Something else was eating at Beal, though. At one point he was asked about an incident that occurred after a road loss to the Orlando Magic on March 21. According to a police report filed the next day, Beal was heckled while leaving the arena by a fan who told him, "You fucked me out of $1,300, you fuck." Police say that Beal then walked over to the group of people that fan was with, knocked a hat off one of their heads, and said, "I don't give a fuck about none of your bets or your parlays, bro. That ain't why I play the game." Beal told reporters on Monday that he's noticed a "developing, ongoing nastiness" from fans over the last few years since sports gambling has been legalized in many states throughout the country.

Beal isn't the only athlete to have raised this issue recently. Kyrie Irving said in March that he felt sports gambling has "taken the purity and the fun away from the game at times"; Pascal Siakam went on Draymond Green's podcast last week and talked about fans acting crazy and wishing death on people because they lost a bet; in March, several college athletes spoke to ESPN about receiving abuse and death threats from fans who were angry about gambling losses. Athletes have been dealing with behavior like this from fans since way before sports gambling was legalized, though some did predict that things would only get worse once millions of fans fell into the ease of making legal bets on their phones.

The frustrating thing about wanting to talk about the bad effects that sports gambling has had on the industry it leeches from is that none of those effects, when taken on their own, seem like all that big of a deal. (Also, nobody wants to come off like a prude or a nerd.) Sure, it's annoying to have to hear about betting odds every time you watch a game now, but you can still watch the game. And yeah, it sucks when fans scream personal insults at athletes, but they were doing that long before anyone had a gambling app.
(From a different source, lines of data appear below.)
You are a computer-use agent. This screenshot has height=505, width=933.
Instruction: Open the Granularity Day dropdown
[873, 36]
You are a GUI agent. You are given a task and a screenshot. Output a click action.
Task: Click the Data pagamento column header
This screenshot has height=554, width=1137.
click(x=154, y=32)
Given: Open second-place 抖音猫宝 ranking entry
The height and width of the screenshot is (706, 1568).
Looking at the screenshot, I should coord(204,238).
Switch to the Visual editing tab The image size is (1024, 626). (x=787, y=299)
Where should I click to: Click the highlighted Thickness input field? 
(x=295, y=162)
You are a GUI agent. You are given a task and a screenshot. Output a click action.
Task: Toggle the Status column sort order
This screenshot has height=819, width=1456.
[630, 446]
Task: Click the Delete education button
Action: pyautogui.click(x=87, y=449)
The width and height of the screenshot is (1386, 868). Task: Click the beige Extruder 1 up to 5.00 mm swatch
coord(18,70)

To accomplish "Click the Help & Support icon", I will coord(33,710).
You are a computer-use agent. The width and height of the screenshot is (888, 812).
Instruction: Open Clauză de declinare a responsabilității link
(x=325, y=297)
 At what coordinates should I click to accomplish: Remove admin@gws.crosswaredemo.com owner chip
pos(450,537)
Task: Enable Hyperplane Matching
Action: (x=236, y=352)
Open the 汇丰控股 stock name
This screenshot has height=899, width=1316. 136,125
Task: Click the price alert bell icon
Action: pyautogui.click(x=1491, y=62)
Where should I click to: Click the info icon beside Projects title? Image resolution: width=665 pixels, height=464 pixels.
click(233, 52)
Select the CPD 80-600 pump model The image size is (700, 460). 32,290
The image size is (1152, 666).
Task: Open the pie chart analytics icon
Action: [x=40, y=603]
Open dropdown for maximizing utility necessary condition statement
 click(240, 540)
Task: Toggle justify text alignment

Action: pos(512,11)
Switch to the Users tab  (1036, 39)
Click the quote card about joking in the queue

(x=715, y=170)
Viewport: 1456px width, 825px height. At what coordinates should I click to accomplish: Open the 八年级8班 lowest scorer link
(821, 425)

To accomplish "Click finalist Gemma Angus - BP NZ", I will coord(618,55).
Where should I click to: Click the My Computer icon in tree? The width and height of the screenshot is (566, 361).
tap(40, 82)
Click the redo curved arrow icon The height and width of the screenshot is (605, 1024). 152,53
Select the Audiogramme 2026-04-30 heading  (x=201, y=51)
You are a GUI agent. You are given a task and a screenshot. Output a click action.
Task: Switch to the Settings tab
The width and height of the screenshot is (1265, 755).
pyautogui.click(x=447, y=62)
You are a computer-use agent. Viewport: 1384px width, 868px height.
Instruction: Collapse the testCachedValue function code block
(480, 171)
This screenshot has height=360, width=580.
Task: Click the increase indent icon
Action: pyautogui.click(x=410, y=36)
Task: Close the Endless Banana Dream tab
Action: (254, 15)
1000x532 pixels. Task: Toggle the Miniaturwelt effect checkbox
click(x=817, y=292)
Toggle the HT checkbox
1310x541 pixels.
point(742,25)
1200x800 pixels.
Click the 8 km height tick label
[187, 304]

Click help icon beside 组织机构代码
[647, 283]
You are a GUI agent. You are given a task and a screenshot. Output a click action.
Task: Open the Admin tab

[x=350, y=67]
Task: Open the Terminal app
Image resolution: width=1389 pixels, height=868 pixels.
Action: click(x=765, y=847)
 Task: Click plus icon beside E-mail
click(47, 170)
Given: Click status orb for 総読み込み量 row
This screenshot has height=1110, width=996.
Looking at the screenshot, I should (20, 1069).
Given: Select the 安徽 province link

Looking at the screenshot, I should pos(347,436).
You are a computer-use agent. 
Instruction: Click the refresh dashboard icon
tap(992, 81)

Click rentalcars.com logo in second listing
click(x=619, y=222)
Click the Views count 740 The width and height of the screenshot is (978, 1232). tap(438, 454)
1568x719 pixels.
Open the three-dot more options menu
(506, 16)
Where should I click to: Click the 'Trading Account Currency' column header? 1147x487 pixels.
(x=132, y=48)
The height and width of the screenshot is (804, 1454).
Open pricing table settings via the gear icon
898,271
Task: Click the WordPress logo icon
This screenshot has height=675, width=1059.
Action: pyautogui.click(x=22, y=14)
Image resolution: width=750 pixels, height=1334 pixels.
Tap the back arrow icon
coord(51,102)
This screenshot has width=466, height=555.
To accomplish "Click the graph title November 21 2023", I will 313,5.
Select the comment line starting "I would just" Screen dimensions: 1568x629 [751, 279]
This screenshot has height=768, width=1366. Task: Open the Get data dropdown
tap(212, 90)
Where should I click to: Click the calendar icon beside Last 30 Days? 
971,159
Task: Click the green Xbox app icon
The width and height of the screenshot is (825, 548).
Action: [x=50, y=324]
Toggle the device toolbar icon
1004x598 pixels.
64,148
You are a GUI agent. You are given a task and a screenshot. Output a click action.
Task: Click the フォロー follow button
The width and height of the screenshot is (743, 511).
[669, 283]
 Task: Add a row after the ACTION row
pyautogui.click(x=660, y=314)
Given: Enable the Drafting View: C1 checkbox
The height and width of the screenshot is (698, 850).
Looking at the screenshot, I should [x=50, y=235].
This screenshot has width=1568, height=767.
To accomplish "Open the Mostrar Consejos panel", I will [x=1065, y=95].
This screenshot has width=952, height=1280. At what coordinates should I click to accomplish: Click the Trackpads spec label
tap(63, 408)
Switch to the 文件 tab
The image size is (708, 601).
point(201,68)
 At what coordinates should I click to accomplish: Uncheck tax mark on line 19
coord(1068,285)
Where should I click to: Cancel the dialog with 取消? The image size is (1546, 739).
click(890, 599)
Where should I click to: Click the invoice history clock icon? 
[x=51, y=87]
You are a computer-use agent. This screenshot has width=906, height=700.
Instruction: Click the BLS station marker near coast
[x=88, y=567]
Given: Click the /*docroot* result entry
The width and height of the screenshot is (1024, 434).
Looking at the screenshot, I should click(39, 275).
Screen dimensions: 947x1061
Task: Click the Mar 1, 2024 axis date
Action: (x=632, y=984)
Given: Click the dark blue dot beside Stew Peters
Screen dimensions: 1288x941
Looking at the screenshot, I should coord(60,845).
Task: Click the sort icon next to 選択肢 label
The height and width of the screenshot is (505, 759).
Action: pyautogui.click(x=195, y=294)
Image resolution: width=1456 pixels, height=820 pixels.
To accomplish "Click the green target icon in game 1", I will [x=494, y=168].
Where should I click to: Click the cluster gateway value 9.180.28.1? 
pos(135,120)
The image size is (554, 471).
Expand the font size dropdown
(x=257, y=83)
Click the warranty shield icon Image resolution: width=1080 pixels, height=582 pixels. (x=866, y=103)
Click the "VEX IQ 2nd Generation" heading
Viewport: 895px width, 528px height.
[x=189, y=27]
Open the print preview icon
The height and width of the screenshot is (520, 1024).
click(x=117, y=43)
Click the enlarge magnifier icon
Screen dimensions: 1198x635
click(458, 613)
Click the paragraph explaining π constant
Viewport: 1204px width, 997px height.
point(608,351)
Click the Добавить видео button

Beal himself seems to have adopted this conciliatory stance, even after having to deal with some jagoff yelling at him about a bet. "Nobody wants to lose money. I get it," he said on Monday. "I understand. I go to casinos, you know, I gamble, I understand that. But I also understand it's probably a 99 percent chance I'm going to lose all that shit."

I guess that's one solution to this particular problem: fans should simply understand that they are literally throwing away their money every time they place a bet, and therefore there's no reason to yell at anyone about it.